Я наконец поверил, что передо мной легендарный Босфор, что это именно я стою на палубе и что рядом в сумраке тонут древнейшие области земли — Малая Азия, мифическая Троя, Геллеспонт.
Чем больше я воочию знакомился с тем, что недавно еще существовало только в моем воображении в виде экзотических картин, тем яснее становилось, что этот мир, перенесенный из области фантазии в область познания, гораздо интереснее, значительнее и, я бы сказал, сказочнее, чем были мои выдумки о нем.
С тех пор сознание этой реальности не покидало меня на всем пути — в лиловом Эгейском море, где тянулось по горизонту торжественное шествие розовых островов, в Акрополе, как бы построенном из старого воска, изъеденного пчелами, в Мессинском проливе с его ослепляющей голубизной воздуха, в Риме, где на простой и суровой гробнице Рафаэля в Пантеоне лежала высохшая гвоздика, в Атлантике, в кипучем Париже и в Ла-Манше, когда сквозь туман звонили навстречу кораблю старинные колокола на плавучих бакенах, — всюду и везде…
Мне кажется, что одной из характерных черт моей прозы является ее романтическая настроенность.
Это, конечно, свойство характера.

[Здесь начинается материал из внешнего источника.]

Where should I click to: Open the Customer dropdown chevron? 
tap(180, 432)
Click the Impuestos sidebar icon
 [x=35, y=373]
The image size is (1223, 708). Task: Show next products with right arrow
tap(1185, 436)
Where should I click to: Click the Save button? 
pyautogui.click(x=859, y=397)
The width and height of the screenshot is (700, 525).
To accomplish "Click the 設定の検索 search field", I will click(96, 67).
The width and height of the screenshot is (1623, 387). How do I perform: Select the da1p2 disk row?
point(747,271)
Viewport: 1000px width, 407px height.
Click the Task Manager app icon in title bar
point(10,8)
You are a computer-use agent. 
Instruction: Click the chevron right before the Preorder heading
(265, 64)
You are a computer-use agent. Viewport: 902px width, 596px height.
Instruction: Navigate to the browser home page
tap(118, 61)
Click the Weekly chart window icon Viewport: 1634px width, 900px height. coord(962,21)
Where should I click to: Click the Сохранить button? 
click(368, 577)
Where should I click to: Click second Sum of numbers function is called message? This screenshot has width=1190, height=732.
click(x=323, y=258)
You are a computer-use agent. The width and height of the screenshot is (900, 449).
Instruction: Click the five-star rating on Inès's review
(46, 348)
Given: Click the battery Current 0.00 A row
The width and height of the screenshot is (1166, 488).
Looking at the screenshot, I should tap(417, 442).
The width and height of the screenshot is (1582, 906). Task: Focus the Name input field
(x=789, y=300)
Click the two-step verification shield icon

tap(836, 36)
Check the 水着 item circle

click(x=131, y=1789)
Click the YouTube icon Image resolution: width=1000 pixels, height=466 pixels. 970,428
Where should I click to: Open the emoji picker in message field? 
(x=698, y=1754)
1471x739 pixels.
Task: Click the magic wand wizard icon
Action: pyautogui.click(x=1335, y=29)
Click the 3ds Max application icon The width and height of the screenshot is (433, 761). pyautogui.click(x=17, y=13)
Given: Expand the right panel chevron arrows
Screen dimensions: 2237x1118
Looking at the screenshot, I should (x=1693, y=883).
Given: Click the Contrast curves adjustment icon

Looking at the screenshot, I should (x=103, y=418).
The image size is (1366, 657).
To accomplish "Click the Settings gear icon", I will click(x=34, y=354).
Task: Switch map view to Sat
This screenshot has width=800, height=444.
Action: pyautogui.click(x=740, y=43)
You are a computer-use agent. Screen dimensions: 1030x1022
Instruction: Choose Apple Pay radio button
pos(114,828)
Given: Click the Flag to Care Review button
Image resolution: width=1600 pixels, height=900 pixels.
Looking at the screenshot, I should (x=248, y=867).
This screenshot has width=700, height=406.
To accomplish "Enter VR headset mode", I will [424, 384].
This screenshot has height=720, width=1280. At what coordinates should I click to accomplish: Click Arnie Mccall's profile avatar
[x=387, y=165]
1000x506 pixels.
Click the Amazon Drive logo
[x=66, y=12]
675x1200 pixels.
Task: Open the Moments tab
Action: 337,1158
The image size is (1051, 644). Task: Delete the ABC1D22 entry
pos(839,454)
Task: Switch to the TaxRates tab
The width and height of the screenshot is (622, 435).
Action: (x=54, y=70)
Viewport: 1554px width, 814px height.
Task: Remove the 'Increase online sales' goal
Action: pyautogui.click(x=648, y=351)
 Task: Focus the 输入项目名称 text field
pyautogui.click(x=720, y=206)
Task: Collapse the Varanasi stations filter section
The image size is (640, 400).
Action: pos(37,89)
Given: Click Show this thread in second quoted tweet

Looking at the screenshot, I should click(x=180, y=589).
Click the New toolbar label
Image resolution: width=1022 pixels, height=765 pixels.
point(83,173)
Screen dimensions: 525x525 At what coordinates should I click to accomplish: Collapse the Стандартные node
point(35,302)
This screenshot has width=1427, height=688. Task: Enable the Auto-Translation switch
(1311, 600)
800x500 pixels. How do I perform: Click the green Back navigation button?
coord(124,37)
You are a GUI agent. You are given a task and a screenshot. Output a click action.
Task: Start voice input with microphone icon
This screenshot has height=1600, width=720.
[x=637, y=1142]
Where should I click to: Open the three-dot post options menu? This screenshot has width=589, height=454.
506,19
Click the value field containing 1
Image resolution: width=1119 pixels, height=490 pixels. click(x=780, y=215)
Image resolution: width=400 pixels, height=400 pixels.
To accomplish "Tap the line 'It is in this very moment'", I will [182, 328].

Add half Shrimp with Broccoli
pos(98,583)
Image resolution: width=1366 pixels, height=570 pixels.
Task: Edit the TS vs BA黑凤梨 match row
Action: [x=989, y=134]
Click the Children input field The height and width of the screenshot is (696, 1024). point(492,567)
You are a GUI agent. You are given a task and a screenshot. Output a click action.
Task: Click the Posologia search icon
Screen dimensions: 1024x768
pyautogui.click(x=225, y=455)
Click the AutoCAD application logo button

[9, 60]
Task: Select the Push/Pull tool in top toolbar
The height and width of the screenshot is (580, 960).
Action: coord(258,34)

Требовать от любого человека, в частности от писателя, чтобы он отказался от этой настроенности, — нелепо. Такое требование можно объяснить только невежеством.
Романтическая настроенность не противоречит острому интересу к «грубой» жизни и любви к ней. Во всех областях действительности и человеческой деятельности, за редкими исключениями, заложены зерна романтики.
Их можно не заметить и растоптать или, наоборот, дать им возможность разрастись, украсить и облагородить своим цветением внутренний мир человека.
Романтичность свойственна всему, в частности науке и познанию. Чем больше знает человек, тем полнее он воспринимает действительность, тем теснее его окружает поэзия и тем он счастливее.
Наоборот, невежество делает человека равнодушным к миру, а равнодушие растет медленно, но необратимо, как раковая опухоль. Жизнь в сознании равнодушного быстро вянет, сереет, огромные пласты ее отмирают, и в конце концов равнодушный человек остается наедине со своим невежеством и своим жалким благополучием.
Истинное счастье — это прежде всего удел знающих, удел ищущих и мечтателей. И меня очень радует то обстоятельство, что после некоторых споров, бурно протекавших в критике еще совсем недавно, романтика опять заняла свое законное место в жизни нашей литературы.